If pictures appear in the lines below, skip them and copy exactly the lines from the one containing "This screenshot has" through the one containing "The height and", and nothing else.

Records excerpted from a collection
===============

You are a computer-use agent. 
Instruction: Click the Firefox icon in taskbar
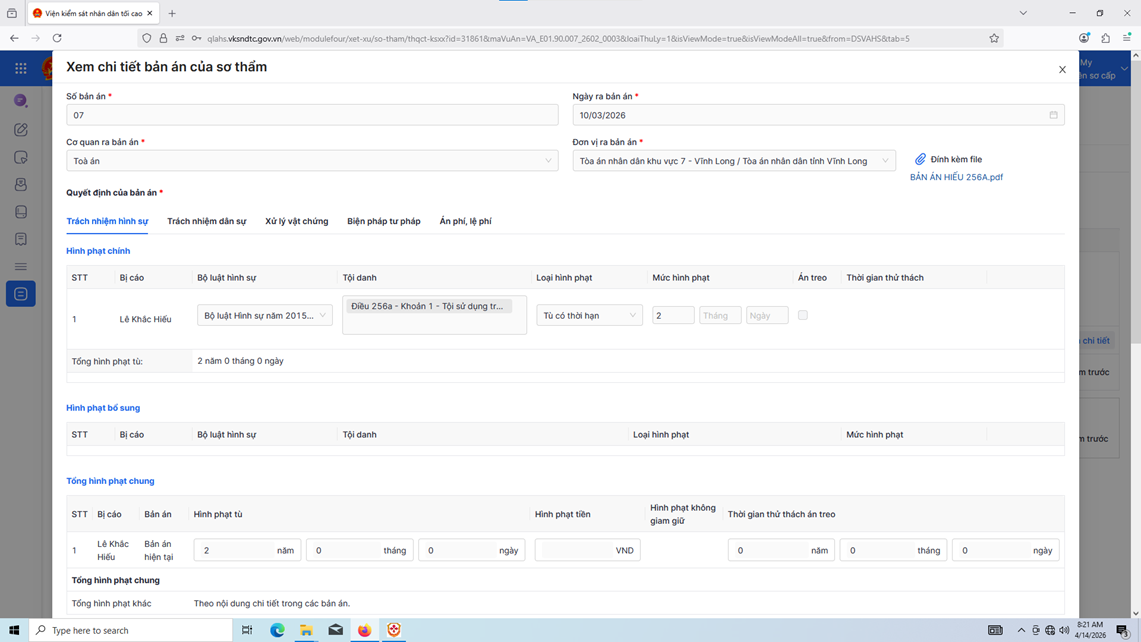click(364, 630)
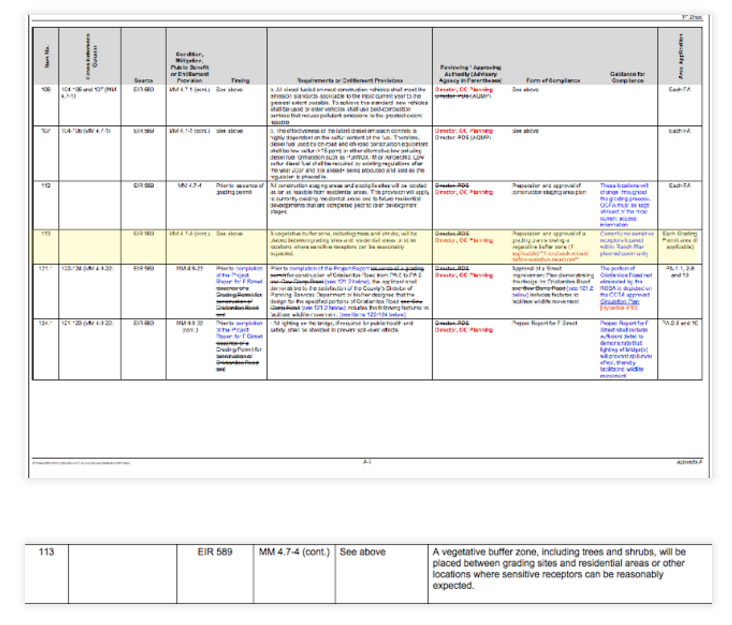Screen dimensions: 732x625
Task: Click the MM 4.7-4 mitigation cell in row 112
Action: pos(190,186)
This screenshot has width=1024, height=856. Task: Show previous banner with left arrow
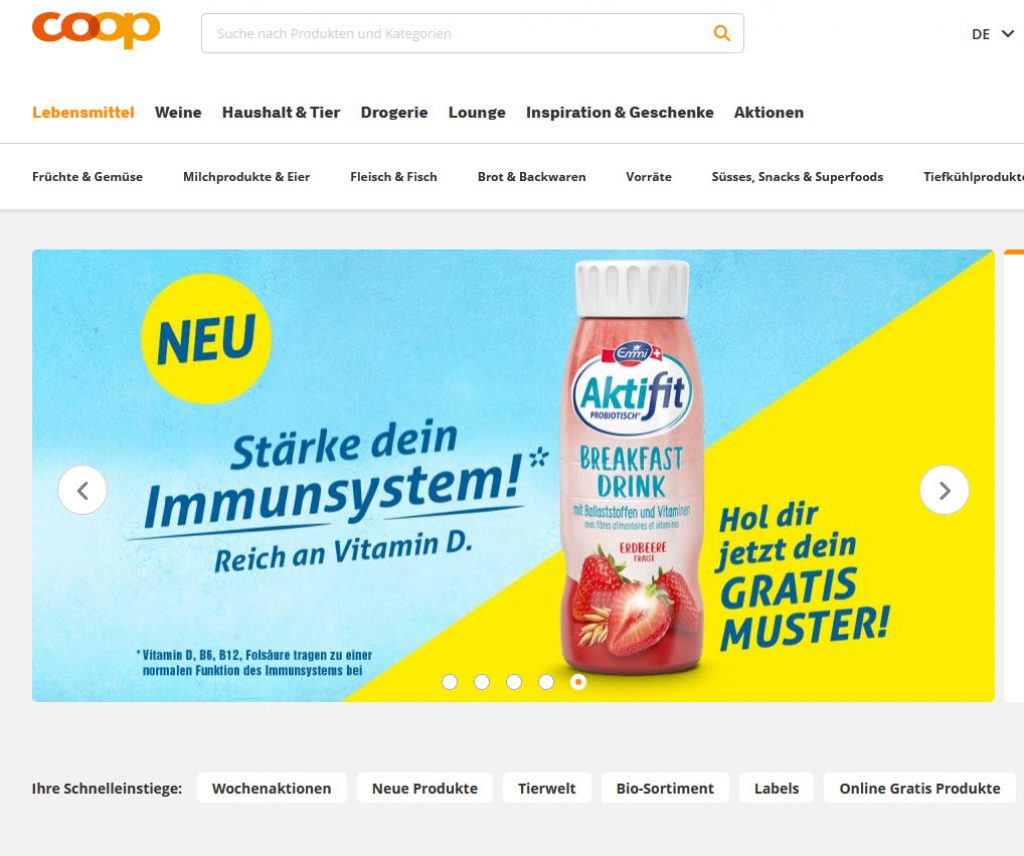tap(82, 490)
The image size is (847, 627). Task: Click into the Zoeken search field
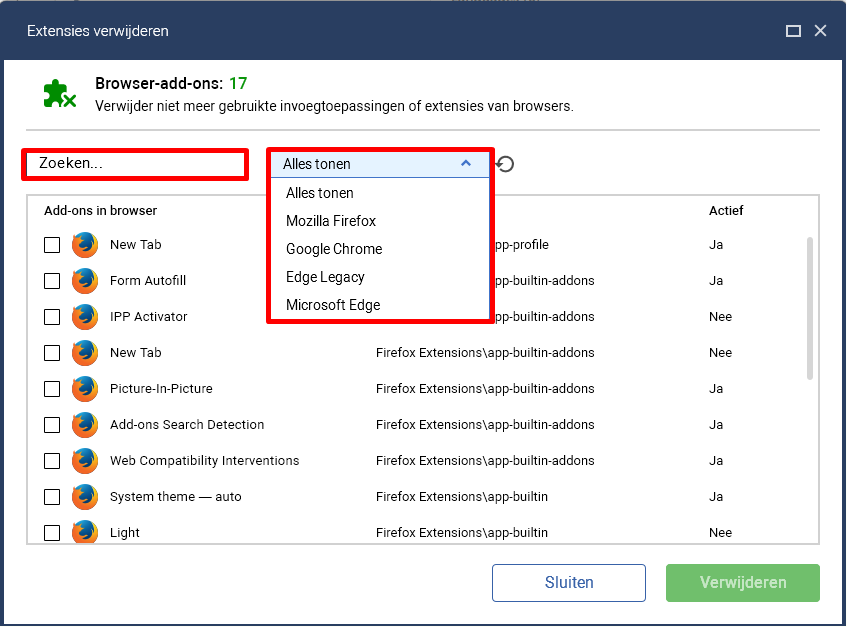[135, 164]
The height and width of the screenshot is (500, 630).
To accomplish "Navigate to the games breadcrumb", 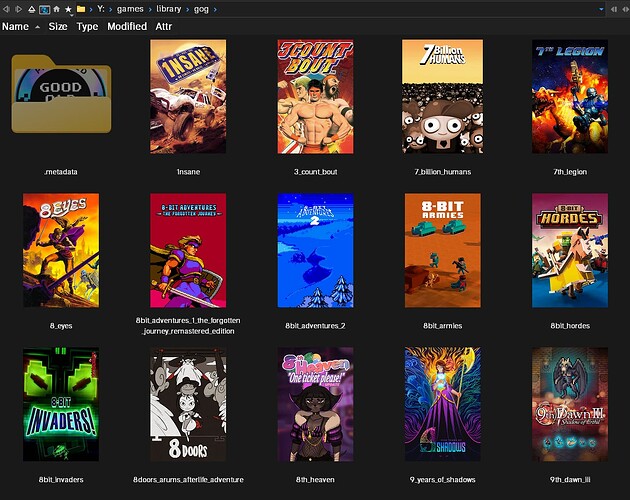I will click(x=131, y=9).
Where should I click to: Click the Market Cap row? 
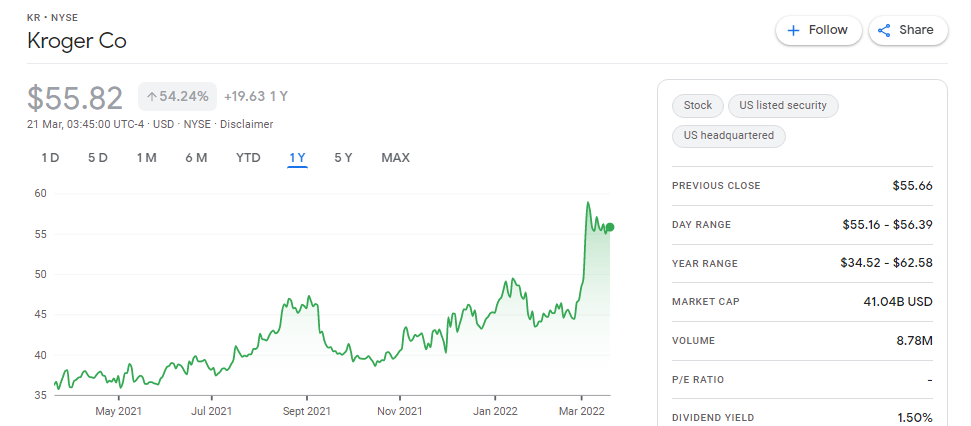802,302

===============

• **Completed task**
This screenshot has width=1024, height=856. Task: Show previous banner with left arrow
tap(82, 490)
The image size is (847, 627). Task: Click into the Zoeken search field
[135, 164]
The height and width of the screenshot is (500, 630).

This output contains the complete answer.